In 2012, the year Musk signed the giving pledge, the foundation expanded its horizons and donated to the Rock and Roll Hall of Fame, the Los Angeles Police Foundation, and a not-for-profit organization for professional women in New York’s film, television and digital media industries. It also made three $25,000 payments to a tiny pressure group called Angelenos Against Gridlock. The group was lobbying for improvements to the notoriously congested Interstate 405 highway that Musk uses regularly to commute from his Bel-Air home to SpaceX. Angelenos Against Gridlock is now defunct, and Musk has turned his attention to building tunnels to whisk Tesla electric cars swiftly beneath the city’s traffic instead. The high point of 2012 was possibly a $10,000 donation to the Multidisciplinary Association for Psychedelic Studies (Maps), a non-profit that is developing medical therapies using marijuana and MDMA. That donation helped fund the Temple of Whollyness, a large wooden art structure that went up in smoke at the climax of 2013’s Burning Man festival in Nevada.
By mid 2015, the Musk Foundation was down to its last $60,000. The following May, Musk donated 1.2m shares of Tesla Motors, valued at nearly $255m at the time.

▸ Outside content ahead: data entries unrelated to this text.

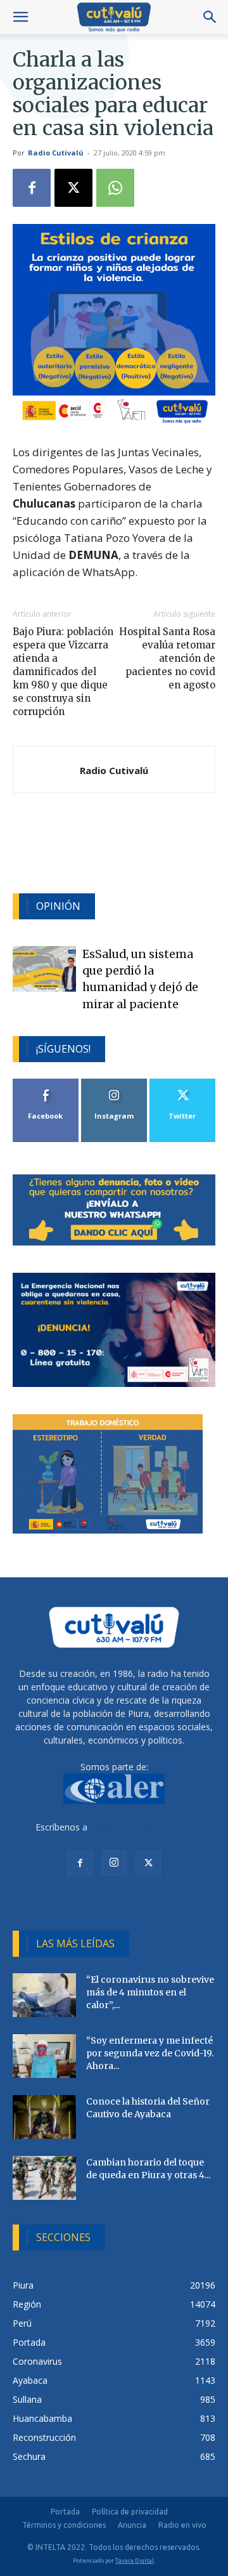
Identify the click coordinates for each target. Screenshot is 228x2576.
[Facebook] (32, 188)
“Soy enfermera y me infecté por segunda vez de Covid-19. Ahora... (149, 2053)
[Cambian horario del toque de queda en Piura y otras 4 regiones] (44, 2178)
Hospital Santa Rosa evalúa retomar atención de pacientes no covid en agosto (167, 658)
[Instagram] (114, 1863)
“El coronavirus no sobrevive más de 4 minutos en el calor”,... (150, 1992)
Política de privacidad (130, 2511)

The huge influx of funds came with its own issues. Tax rules state that private foundations must distribute 5% of their assets each year. The Musk Foundation suddenly had to find a home for millions of dollars. Musk turned to his passion projects, and his connections in Silicon Valley.
Musk has long worried about the possibilities of superhuman, malevolent artificial intelligence, likening it to “summoning the demon”. In 2015, he had pledged $1bn to a set up a research company called OpenAI that would develop safer AI in a “way that is most likely to benefit humanity as a whole”.
“Elon’s charitable giving has kickstarted AI safety research, transforming it into what is now a vibrant and respectable research area,” said Max Tegmark, a professor at the Massachusetts Institute of Technology, who personally received $9m from Musk for research at the Future of Life Institute.
But in 2016, the IRS was still processing OpenAI’s non-profit status, making it impossible for the organization to receive charitable donations. Instead, the Musk Foundation gave $10m to another young charity, YC.org. The charity lacks a website or social media presence but its stated aim is “making grants to other 501(c)3 initiatives and activities that are trying to solve the world’s problems”. Filings show the organization is run by Sam Altman, a director of OpenAI and the president of Y Combinator, a Silicon Valley accelerator that has helped to launch hundreds of technology startups, including Airbnb, Cruise Automation and Dropbox. Altman is also a director of OpenAI. The Musk Foundation’s grant accounted for the majority of YC.org’s revenue, and almost all of its own funding, when it passed along $10m to OpenAI later that year. Open AI’s tax filings show its top researcher alone was paid $1.9m in 2016. Though that’s not out of line with what some top AI researchers make, it’s more than the Musk Foundation handed out to all other charitable causes during its first eight years of operation.
Also in 2016, the Musk Foundation made its largest disbursement to date, giving $37.8m to Vanguard Charitable. It’s a donor-advised fund – a tax-efficient giving vehicle that holds money on behalf of multiple clients and distributes it over time. This type of structure makes it difficult for the public to tell which client is making which awards, a benefit for the publicity-shy.
On Wednesday, the foundation added aline to its website, stating its support for the “development of safe artificial intelligence to benefit humanity.